Collection entries:
= = = = = = =

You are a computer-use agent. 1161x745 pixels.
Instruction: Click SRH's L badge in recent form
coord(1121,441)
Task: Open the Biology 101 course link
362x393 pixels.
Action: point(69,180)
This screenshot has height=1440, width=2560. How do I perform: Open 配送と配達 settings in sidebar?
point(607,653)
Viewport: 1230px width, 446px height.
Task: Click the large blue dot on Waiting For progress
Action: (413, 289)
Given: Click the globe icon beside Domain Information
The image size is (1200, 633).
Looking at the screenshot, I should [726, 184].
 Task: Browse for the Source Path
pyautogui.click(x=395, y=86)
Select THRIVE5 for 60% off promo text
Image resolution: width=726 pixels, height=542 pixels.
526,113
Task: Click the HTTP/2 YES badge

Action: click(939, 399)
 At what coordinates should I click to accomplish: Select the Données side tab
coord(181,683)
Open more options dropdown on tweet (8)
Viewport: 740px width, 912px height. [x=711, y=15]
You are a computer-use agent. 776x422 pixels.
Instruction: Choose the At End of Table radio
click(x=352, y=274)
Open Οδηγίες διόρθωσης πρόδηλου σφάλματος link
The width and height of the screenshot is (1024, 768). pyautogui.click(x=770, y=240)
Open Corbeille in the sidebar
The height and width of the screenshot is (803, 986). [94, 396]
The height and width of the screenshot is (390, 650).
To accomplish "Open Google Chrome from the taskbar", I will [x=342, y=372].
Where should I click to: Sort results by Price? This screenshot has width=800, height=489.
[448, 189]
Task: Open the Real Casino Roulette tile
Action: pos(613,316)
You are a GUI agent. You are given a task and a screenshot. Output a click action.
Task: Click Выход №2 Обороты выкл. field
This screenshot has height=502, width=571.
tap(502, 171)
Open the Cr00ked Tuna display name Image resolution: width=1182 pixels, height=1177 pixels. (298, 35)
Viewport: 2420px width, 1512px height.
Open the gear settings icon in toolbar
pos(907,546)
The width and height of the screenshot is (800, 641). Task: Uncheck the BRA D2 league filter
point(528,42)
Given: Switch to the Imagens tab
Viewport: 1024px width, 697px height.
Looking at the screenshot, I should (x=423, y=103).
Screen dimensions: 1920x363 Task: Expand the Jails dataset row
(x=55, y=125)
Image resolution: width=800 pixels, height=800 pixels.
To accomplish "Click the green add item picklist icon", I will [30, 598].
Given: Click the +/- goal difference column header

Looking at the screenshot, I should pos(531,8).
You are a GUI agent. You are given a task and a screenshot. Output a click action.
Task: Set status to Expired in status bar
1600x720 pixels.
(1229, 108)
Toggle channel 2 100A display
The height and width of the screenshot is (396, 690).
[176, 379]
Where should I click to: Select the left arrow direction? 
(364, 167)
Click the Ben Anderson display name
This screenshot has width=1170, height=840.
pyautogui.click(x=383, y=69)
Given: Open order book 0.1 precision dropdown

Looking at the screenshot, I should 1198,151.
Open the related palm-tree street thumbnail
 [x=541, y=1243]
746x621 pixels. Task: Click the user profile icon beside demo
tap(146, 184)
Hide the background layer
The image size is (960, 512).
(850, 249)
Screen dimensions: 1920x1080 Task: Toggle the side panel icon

= = = = = = =

* _WORK TO COMPLETE_: Copy every one of the items above word for word, leaving nothing out and changing nothing.

* _EXERCISE RESULT_:
You are a computer-use agent. 1161x745 pixels.
Instruction: Click SRH's L badge in recent form
coord(1121,441)
Task: Open the Biology 101 course link
362x393 pixels.
Action: point(69,180)
This screenshot has height=1440, width=2560. How do I perform: Open 配送と配達 settings in sidebar?
point(607,653)
Viewport: 1230px width, 446px height.
Task: Click the large blue dot on Waiting For progress
Action: (413, 289)
Given: Click the globe icon beside Domain Information
The image size is (1200, 633).
Looking at the screenshot, I should [726, 184].
 Task: Browse for the Source Path
pyautogui.click(x=395, y=86)
Select THRIVE5 for 60% off promo text
Image resolution: width=726 pixels, height=542 pixels.
526,113
Task: Click the HTTP/2 YES badge

Action: click(939, 399)
 At what coordinates should I click to accomplish: Select the Données side tab
coord(181,683)
Open more options dropdown on tweet (8)
Viewport: 740px width, 912px height. [x=711, y=15]
You are a computer-use agent. 776x422 pixels.
Instruction: Choose the At End of Table radio
click(x=352, y=274)
Open Οδηγίες διόρθωσης πρόδηλου σφάλματος link
The width and height of the screenshot is (1024, 768). pyautogui.click(x=770, y=240)
Open Corbeille in the sidebar
The height and width of the screenshot is (803, 986). [94, 396]
The height and width of the screenshot is (390, 650).
To accomplish "Open Google Chrome from the taskbar", I will [x=342, y=372].
Where should I click to: Sort results by Price? This screenshot has width=800, height=489.
[448, 189]
Task: Open the Real Casino Roulette tile
Action: pos(613,316)
You are a GUI agent. You are given a task and a screenshot. Output a click action.
Task: Click Выход №2 Обороты выкл. field
This screenshot has height=502, width=571.
tap(502, 171)
Open the Cr00ked Tuna display name Image resolution: width=1182 pixels, height=1177 pixels. (298, 35)
Viewport: 2420px width, 1512px height.
Open the gear settings icon in toolbar
pos(907,546)
The width and height of the screenshot is (800, 641). Task: Uncheck the BRA D2 league filter
point(528,42)
Given: Switch to the Imagens tab
Viewport: 1024px width, 697px height.
Looking at the screenshot, I should (x=423, y=103).
Screen dimensions: 1920x363 Task: Expand the Jails dataset row
(x=55, y=125)
Image resolution: width=800 pixels, height=800 pixels.
To accomplish "Click the green add item picklist icon", I will [30, 598].
Given: Click the +/- goal difference column header

Looking at the screenshot, I should pos(531,8).
You are a GUI agent. You are given a task and a screenshot. Output a click action.
Task: Set status to Expired in status bar
1600x720 pixels.
(1229, 108)
Toggle channel 2 100A display
The height and width of the screenshot is (396, 690).
[176, 379]
Where should I click to: Select the left arrow direction? 
(364, 167)
Click the Ben Anderson display name
This screenshot has width=1170, height=840.
pyautogui.click(x=383, y=69)
Given: Open order book 0.1 precision dropdown

Looking at the screenshot, I should 1198,151.
Open the related palm-tree street thumbnail
 [x=541, y=1243]
746x621 pixels. Task: Click the user profile icon beside demo
tap(146, 184)
Hide the background layer
The image size is (960, 512).
(850, 249)
Screen dimensions: 1920x1080 Task: Toggle the side panel icon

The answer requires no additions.